Autonomous identification of freezing of gait in Parkinson's disease from lower-body segmental accelerometry
1 Department of Neurology, Mount Sinai School of Medicine, Human Aerospace Laboratory, 10029, New York, NY, USA
2 Department of Neurology, Robert and John M. Bendheim Parkinson and Movement Disorders Center, Mount Sinai School of Medicine, 10029, New York, NY, USA
3 School of Psychology, University of Sydney, Sydney, Australia
4 Parkinson's Disease Research Clinic, Brain and Mind Research Institute, University of Sydney, Sydney, Australia
Journal of NeuroEngineering and Rehabilitation 2013, 10:19 doi:10.1186/1743-0003-10-19Published: 13 February 2013
We have previously published a technique for objective assessment of freezing of gait (FOG) in Parkinson's disease (PD) from a single shank-mounted accelerometer. Here we extend this approach to evaluate the optimal configuration of sensor placement and signal processing parameters using seven sensors attached to the lumbar back, thighs, shanks and feet.
Multi-segmental acceleration data was obtained from 25 PD patients performing 134 timed up and go tasks, and clinical assessment of FOG was performed by two experienced raters from video. Four metrics were used to compare objective and clinical measures; the intraclass correlation coefficient (ICC) for number of FOG episodes and the percent time frozen per trial; and the sensitivity and specificity of FOG detection.
The seven-sensor configuration was the most robust, scoring highly on all measures of performance (ICC number of FOG 0.75; ICC percent time frozen 0.80; sensitivity 84.3%; specificity 78.4%). A simpler single-shank sensor approach provided similar ICC values and exhibited a high sensitivity to FOG events, but specificity was lower at 66.7%. Recordings from the lumbar sensor offered only moderate agreement with the clinical raters in terms of absolute number and duration of FOG events (likely due to musculoskeletal attenuation of lower-limb 'trembling' during FOG), but demonstrated a high sensitivity (86.2%) and specificity (82.4%) when considered as a binary test for the presence/absence of FOG within a single trial.

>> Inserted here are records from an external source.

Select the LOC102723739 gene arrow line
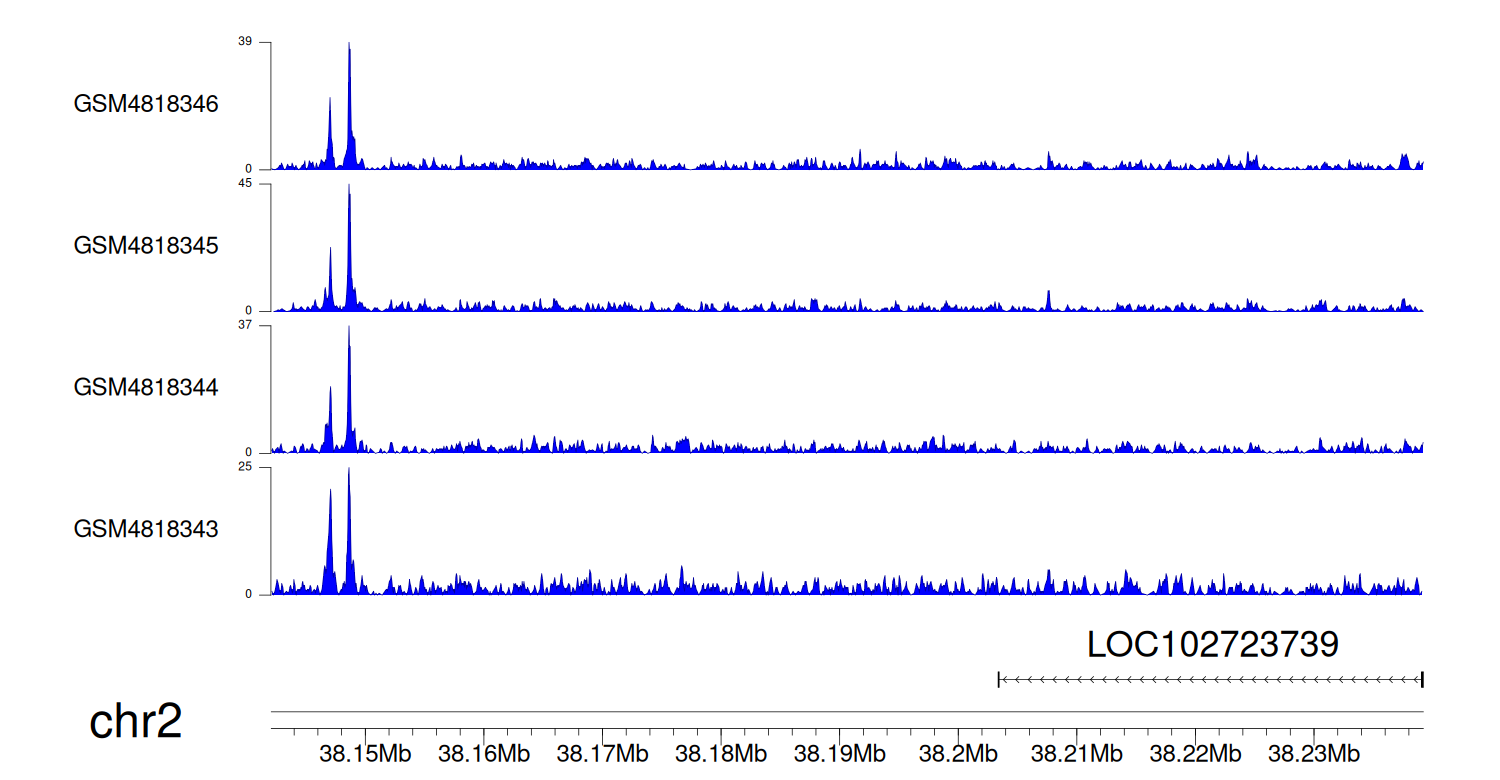This screenshot has height=780, width=1500. (1210, 680)
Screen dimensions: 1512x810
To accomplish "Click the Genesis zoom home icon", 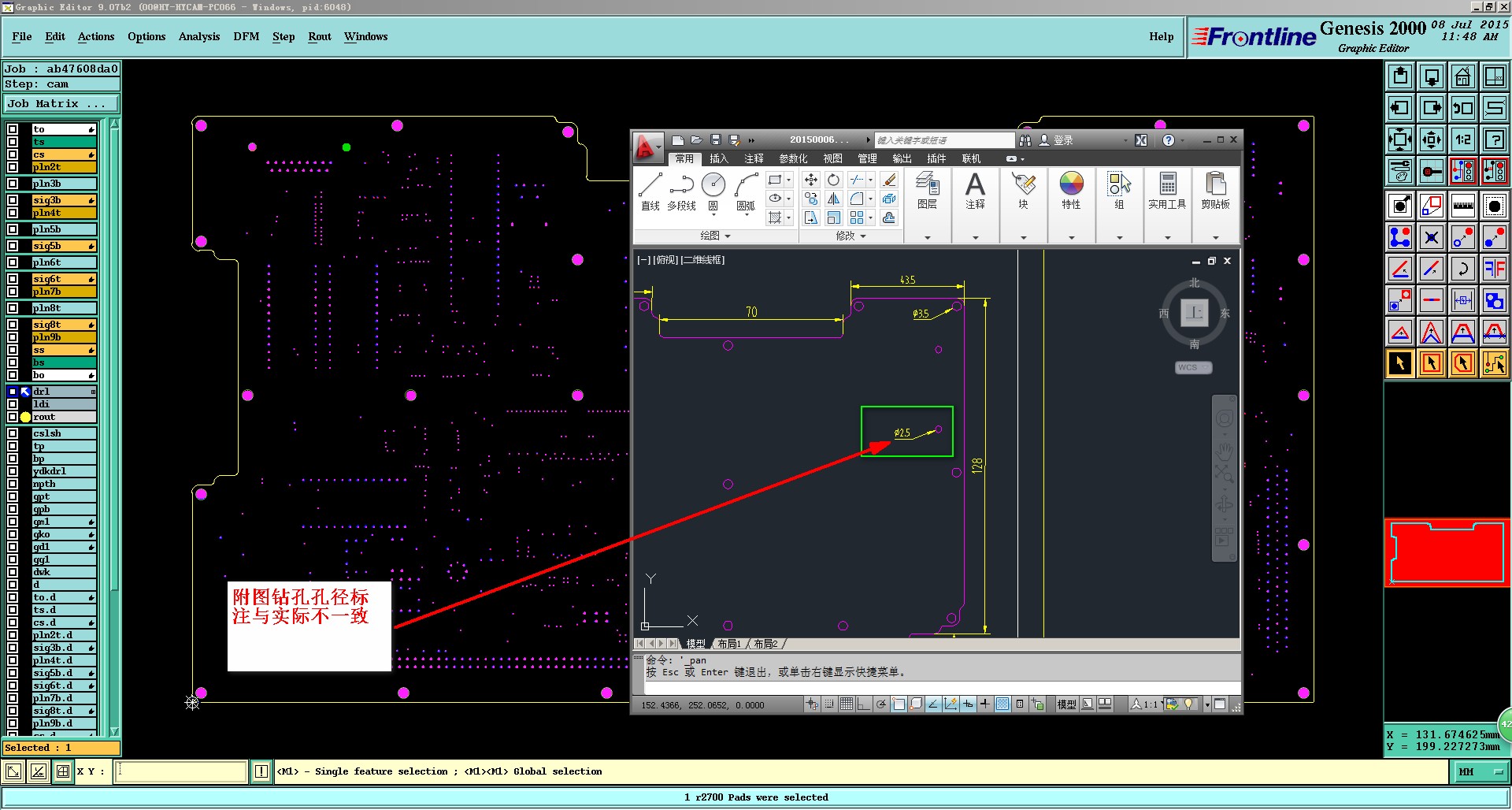I will 1462,76.
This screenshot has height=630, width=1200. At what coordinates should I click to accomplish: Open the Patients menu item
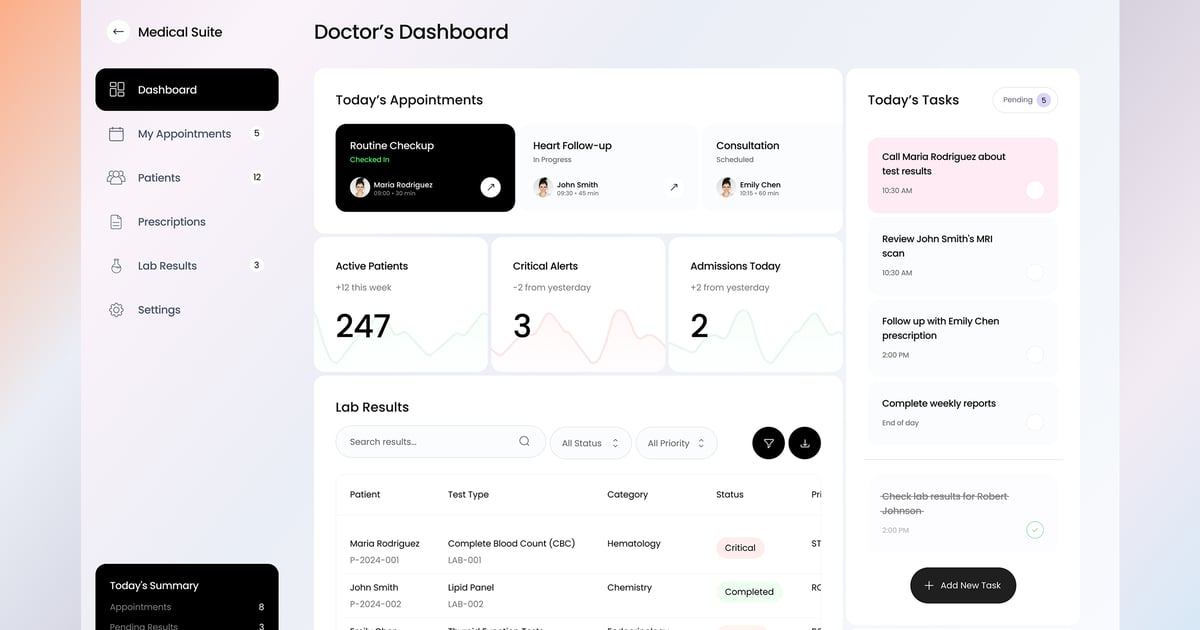[159, 178]
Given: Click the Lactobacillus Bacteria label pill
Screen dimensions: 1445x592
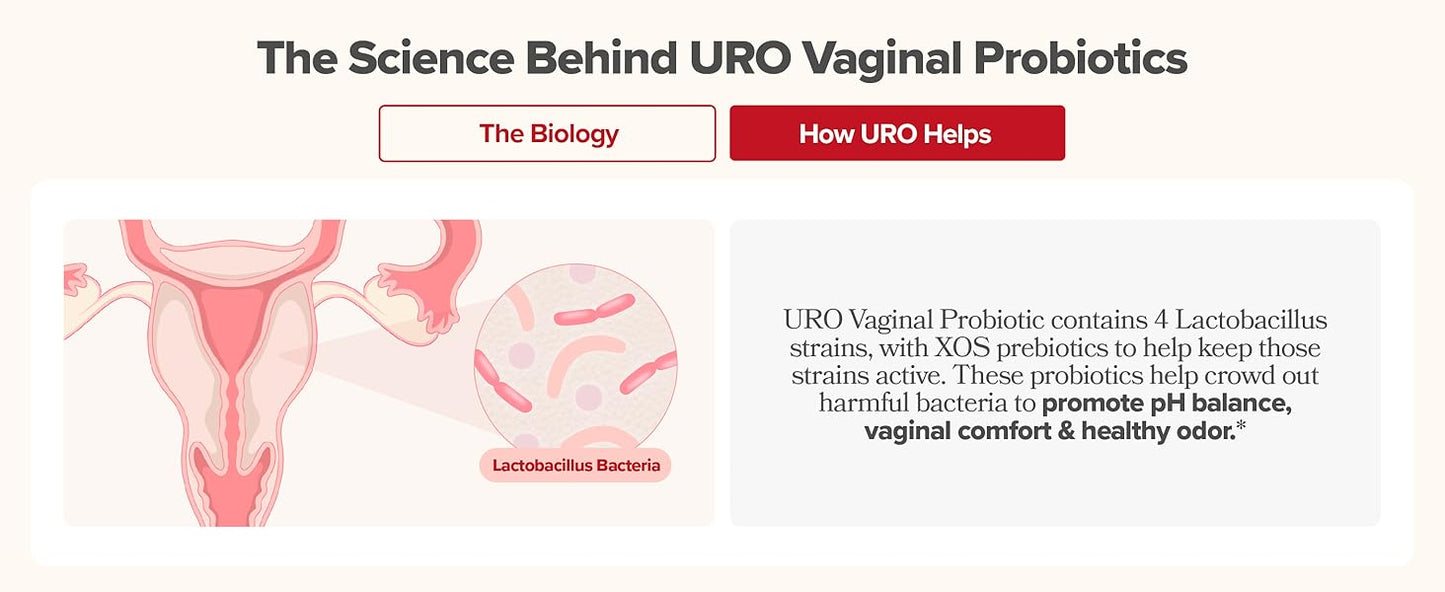Looking at the screenshot, I should (x=575, y=465).
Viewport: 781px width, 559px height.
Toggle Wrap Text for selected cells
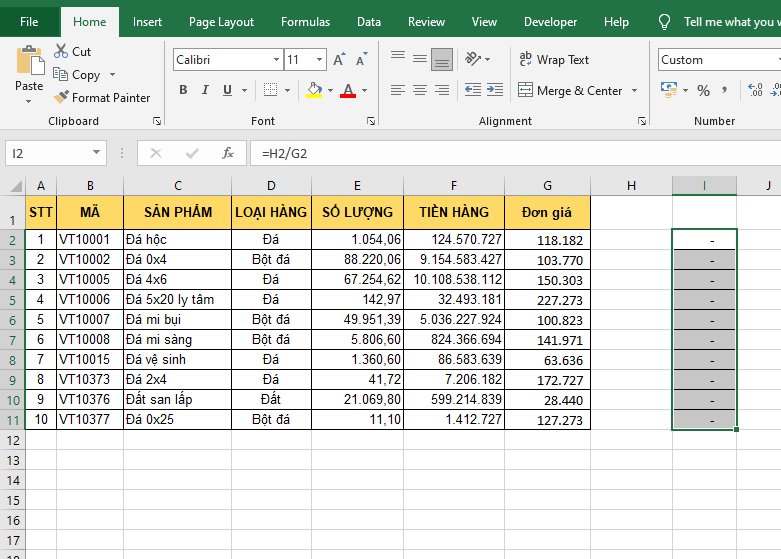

The seven-sensor approach was the most accurate method for quantifying FOG, and is best suited to demanding research applications. A single shank sensor provided measures comparable to the seven-sensor approach but is relatively straightforward in execution, facilitating clinical use. A single lumbar sensor may provide a simple means of objective FOG detection given the ubiquitous nature of accelerometers in mobile telephones and other belt-worn devices.